WORK TO BE COMPLETED
Begin the copy at the line that contains "Given: Go to Header & Footer menu item", end it at the last line of the entries below, keep every word exact, and include no pictures.

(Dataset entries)

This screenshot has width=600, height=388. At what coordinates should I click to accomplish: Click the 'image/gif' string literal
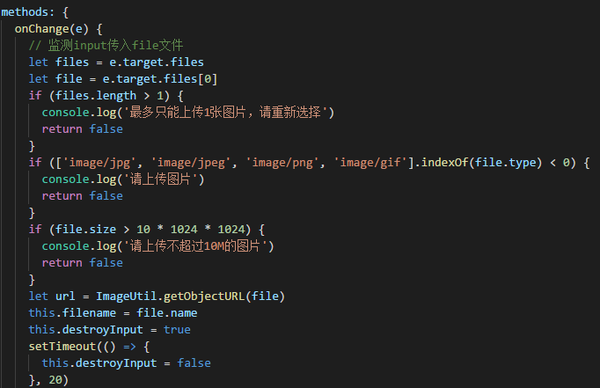click(370, 163)
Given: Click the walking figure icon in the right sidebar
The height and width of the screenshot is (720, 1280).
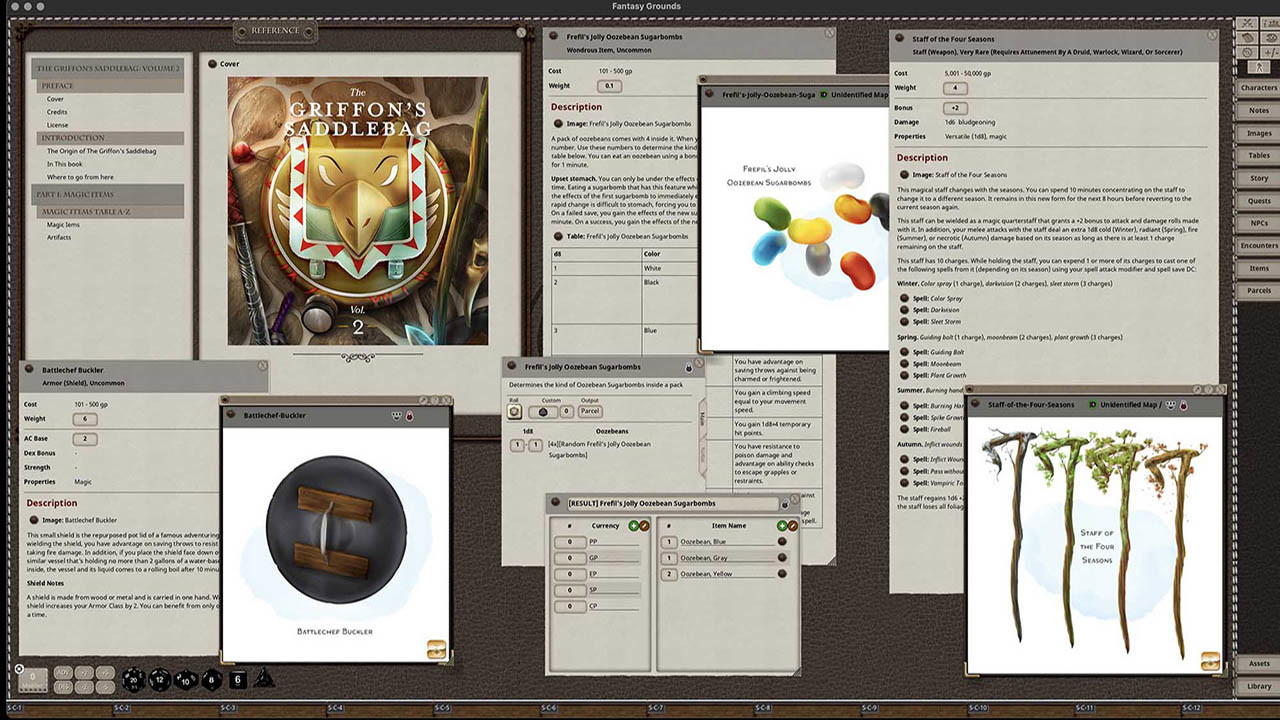Looking at the screenshot, I should 1259,65.
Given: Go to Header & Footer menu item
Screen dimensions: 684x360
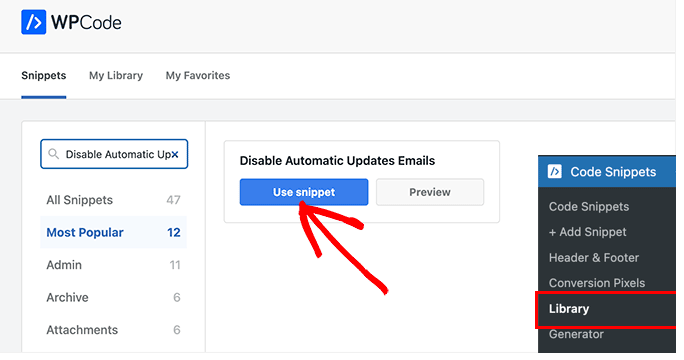Looking at the screenshot, I should click(594, 257).

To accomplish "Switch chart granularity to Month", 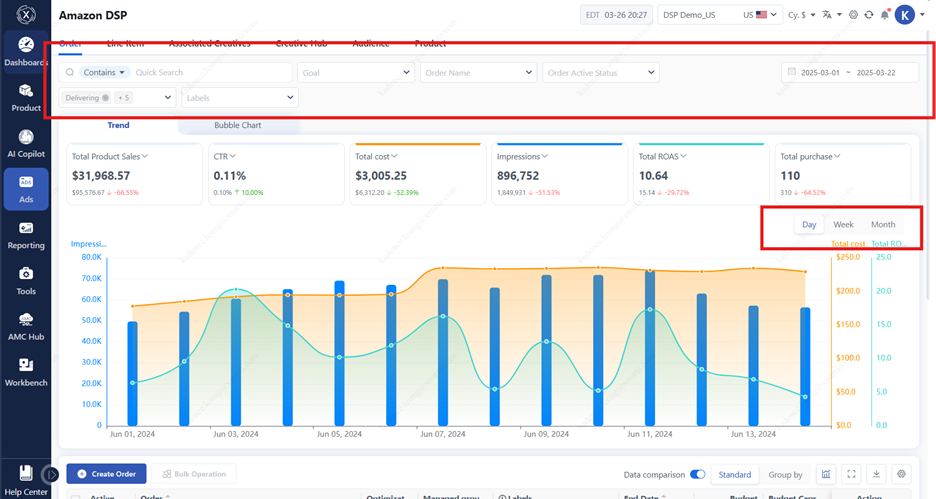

TASK RESULT
Given: Go to Header & Footer menu item
Screen dimensions: 684x360
Looking at the screenshot, I should click(594, 257).

To accomplish "Switch chart granularity to Month", 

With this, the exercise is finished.